What Happens If You Replace Your Entire Product With a Chat Interface
Some products are experimenting with going all-in on chat. No UI. No feature pages. Just a box and a blinking cursor.
It sounds clean. It sounds powerful. It's actually a step backwards for most users.
Here's why.
The blank page problem
A chat interface puts the entire burden of exploration on the user.
To get value, you have to know what to ask. And most users - especially new ones - don't.
This isn't a failure of intelligence. It's a failure of context. When someone opens your product for the first time, they have a vague goal and almost no mental model of what your product can actually do. A traditional UI scaffolds that gap.
Navigation, feature pages, empty states, tooltips - all of it quietly communicates: here's what exists, here's what's possible, here's where to start.
A blank chat box communicates none of that.
"Users don't know what they don't know" gets exponentially worse
In a traditional UI, discoverability is built into the surface.
A user stumbles across a feature because it's sitting in a menu. They click something they didn't plan to click. That accidental discovery has real value - it's often how users find the thing that makes them stick.
In a chat-only interface, nothing is stumbled across. You get exactly what you ask for, and nothing else.

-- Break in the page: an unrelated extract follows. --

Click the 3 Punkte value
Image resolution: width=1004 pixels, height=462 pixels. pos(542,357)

The user who asks the right questions gets enormous value. The user who doesn't - which is most users - gets a fraction of what the product can do and eventually leaves.
The irony is that the more powerful the product, the worse this problem gets.

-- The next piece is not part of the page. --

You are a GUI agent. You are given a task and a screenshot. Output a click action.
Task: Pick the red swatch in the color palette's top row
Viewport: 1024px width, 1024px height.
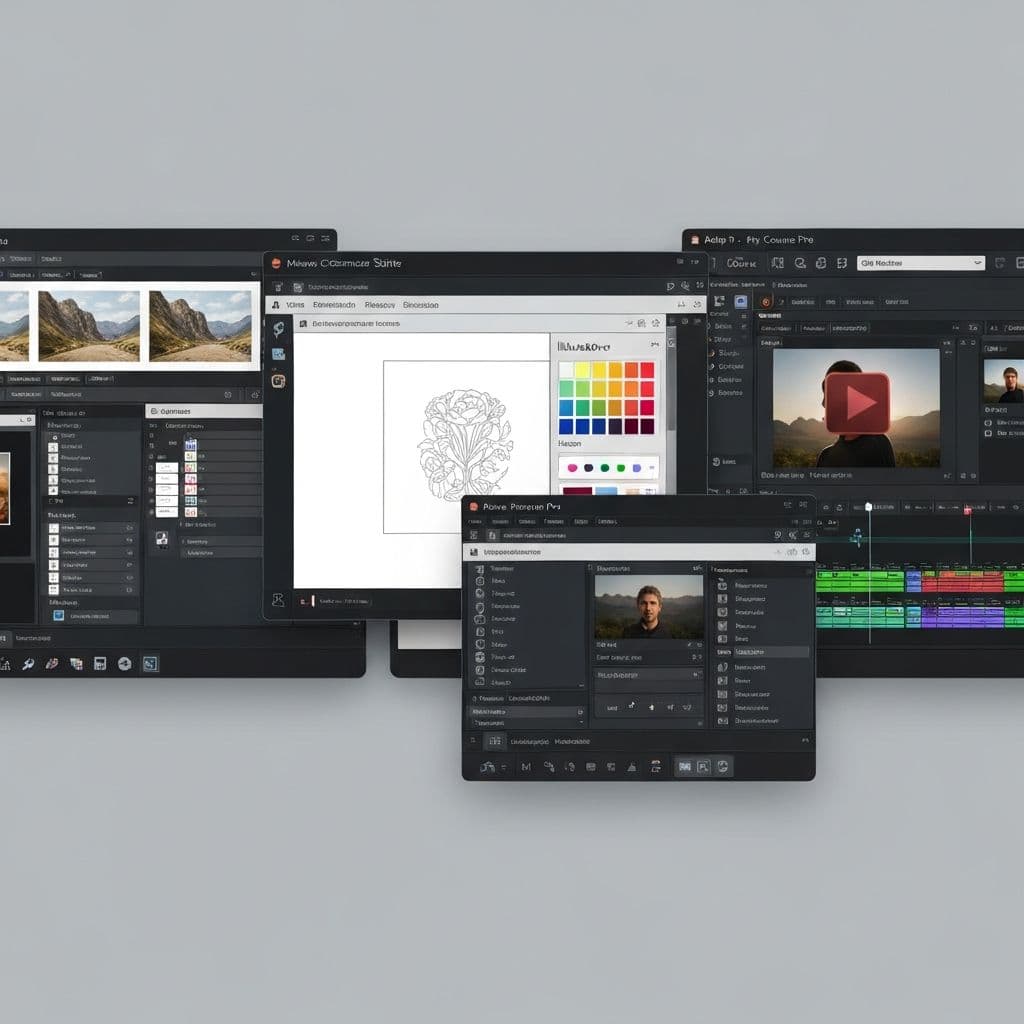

More capabilities mean more things a user could ask for and won't, because they don't know how to ask.
Onboarding doesn't get easier. It breaks.
Traditional onboarding exists to close the gap between what a user knows and what a product can do. It's a guided introduction to possibility.
In a chat-only world, that gap doesn't shrink - it becomes invisible.
There's no tour to take, no checklist to complete, no empty state nudging you toward your first action. Just a prompt.
Most users will type something generic, get a generic answer, and conclude the product isn't that useful. Not because it isn't - but because nothing showed them where to look.
What the data already tells us
Users discover less than 15% of a product's valuable features on average. That number was measured in products with full UIs, onboarding flows, and in-app guidance.
Remove the UI entirely, and that number doesn't go up.
The fix isn't a better chat interface
A smarter LLM doesn't solve this. A better prompt placeholder doesn't solve this. The problem isn't the quality of answers - it's that users aren't asking the right questions in the first place.
The fix is proactive guidance. Instead of waiting for users to ask, the product needs to know where the user is, what they've done, and what they should do next - and say it first.
Chat interfaces that succeed will be the ones that don't wait. They'll watch behavior, detect the gaps, and reach out before the user realizes they're stuck.
That's not a chat interface anymore.
That's an onboarding layer built on top of one.